I’m the only one who’s been to Italy before, but under very different circumstances.  It was my friend Julie and I (and sometimes her brother Jim, and possibly our friend Nancy – was Nancy with us in Italy at all?  This is the kind of trip it was, where fellow travelers came and went, and the details fade after 20+ years).  We were carefree college students rambling our way around Europe, carrying only our Eurail passes, passports, remnants of various currencies, and whatever small amount of clothing would fit into our backpacks.  We rented bunk beds in cheap youth hostels and made meals out of bread and cheese bought from street vendors and rated museums by their “life-suck” potential.

This is the sort of scene that most likely will NOT occur
on this European vacation.
The regular American tourists we saw back then – people like we are now, with kids and rolling suitcases and rental cars – existed on a completely different plane than we did.  Despite the fact that they had private hotel rooms and regular hot meals and various other creature comforts, I wouldn’t have traded places.  To me, they were Tourists with a capital T, seeing the sights but not really feeling the life of whatever city we were in.  For the most part the only locals they spoke with were those who were selling or trying to sell them something.  Though we were often visiting the same sites they did, we felt like we were in a different world – immersed in the crowds of young multi-national grungy backpackers, riding city buses and striking up acquaintances from all over the world.  (Also, given our appearance after weeks on the road, certainly no one would have bothered trying to sell us anything.)
I think this is the Spanish Steps in Rome.
When Bob saw this picture, he started
shouting, “The puzzle!  The puzzle!”  It seems
we spent several months of our lives this year
working on a puzzle of this very scene.  (No, I
didn’t recognize it.)  We had to get out
the box to confirm it.

With three kids in tow, and rather higher standards for safety and hygiene, I have no illusions that I can replicate this earlier experience.  But I’m hoping to travel (relatively) light just the same.  This passage from The Joy of Less by Francine Jay made me think of our earlier travels:

Think about what a pain it is to drag around two or three heavy suitcases when you’re on vacation.  You’ve anticipated the trip for ages, and when you disembark from your plane you can’t wait to explore the sights.  Not so fast — first you have to wait (and wait and wait) for your bags to appear on the luggage carousel.  Next, you need to haul them through the airport.  You might as well head to the taxi stand, as maneuvering them on the subway would be nearly impossible…When you finally reach [your hotel], you collapse in exhaustion…

This is the sort of classy accommodations
Julie and I stayed in.  This was in Venice —
I wonder if they have any vacancies?

Imagine traveling with only a light backpack instead…You arrive at your destination, leap off the plane…jump on the subway, catch a bus, or start walking in the direction of your hotel.  Along the way, you experience all the sights, sounds, and smells of a foreign city, with the time and energy to savor it all.

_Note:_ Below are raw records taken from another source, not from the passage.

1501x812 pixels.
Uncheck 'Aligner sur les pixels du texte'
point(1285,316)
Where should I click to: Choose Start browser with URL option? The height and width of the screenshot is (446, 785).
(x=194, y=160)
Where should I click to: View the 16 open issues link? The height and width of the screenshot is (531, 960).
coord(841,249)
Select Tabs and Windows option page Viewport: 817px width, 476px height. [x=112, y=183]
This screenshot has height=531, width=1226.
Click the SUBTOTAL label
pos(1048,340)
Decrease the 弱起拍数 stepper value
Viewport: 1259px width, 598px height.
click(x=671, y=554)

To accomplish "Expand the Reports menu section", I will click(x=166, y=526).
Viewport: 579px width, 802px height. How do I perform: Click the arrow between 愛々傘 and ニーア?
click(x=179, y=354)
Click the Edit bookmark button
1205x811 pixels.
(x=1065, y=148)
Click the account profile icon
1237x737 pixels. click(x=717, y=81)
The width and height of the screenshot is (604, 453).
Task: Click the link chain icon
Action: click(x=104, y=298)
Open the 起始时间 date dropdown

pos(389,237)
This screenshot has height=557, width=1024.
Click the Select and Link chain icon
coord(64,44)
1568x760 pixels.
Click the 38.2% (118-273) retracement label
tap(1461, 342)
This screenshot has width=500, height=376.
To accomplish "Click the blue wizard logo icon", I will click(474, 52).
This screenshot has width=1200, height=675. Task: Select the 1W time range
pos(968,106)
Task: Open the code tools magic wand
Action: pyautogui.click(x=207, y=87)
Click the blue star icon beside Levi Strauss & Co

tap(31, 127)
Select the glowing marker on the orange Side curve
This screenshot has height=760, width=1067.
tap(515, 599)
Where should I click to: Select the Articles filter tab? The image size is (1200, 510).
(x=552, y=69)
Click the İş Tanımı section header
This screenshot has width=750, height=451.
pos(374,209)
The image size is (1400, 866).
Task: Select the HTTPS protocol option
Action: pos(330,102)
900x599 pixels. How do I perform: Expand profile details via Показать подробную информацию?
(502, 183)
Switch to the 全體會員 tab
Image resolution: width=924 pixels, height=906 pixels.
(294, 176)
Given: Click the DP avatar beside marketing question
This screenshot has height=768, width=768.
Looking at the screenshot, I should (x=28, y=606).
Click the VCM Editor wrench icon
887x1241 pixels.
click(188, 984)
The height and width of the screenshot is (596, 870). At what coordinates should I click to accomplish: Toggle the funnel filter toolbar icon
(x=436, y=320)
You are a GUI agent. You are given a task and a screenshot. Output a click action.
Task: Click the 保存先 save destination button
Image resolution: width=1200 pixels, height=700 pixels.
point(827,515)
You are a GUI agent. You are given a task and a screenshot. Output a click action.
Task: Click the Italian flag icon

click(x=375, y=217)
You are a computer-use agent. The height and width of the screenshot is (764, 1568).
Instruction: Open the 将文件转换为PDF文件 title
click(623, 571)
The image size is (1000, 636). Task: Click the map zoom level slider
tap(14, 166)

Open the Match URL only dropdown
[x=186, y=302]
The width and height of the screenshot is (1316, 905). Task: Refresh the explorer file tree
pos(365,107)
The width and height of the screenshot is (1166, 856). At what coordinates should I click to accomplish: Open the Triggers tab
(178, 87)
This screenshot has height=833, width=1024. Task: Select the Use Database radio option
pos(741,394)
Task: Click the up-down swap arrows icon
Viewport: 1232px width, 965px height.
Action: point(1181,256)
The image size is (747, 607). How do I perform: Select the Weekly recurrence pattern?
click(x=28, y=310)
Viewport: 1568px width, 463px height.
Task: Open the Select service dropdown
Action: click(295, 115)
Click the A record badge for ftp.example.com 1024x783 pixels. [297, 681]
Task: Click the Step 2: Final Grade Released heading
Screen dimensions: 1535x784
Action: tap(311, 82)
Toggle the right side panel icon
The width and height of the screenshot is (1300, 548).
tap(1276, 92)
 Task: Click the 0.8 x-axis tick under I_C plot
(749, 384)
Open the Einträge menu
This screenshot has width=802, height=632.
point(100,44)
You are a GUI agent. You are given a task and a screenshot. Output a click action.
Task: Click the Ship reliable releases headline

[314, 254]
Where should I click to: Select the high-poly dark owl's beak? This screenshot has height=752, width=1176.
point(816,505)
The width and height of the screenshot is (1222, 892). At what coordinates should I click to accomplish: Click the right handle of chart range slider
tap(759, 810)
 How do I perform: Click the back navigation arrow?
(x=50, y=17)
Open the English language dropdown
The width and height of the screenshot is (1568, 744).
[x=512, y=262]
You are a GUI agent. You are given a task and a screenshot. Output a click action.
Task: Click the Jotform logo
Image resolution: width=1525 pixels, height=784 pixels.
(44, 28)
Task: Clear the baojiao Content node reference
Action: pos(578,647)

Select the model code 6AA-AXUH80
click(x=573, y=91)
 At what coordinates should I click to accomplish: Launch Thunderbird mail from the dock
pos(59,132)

So my old friend the backpack is coming down from the attic.  And we’re asking the kids to fit all their stuff into their school backpacks, so they can carry it themselves.  We won’t have a car while we’re in Rome or Venice.  Certainly we’ll do a lot of walking, and maybe we’ll take a city bus or two.
Our friends the Brookses, who we’re spending most of the trip with, certainly have this down.  They’ve spent much of the past 8 months biking around Europe, lugging all their possessions (including camping gear) along with them and having fabulous adventures.  Surely we can survive a 12-day trip with substantially less.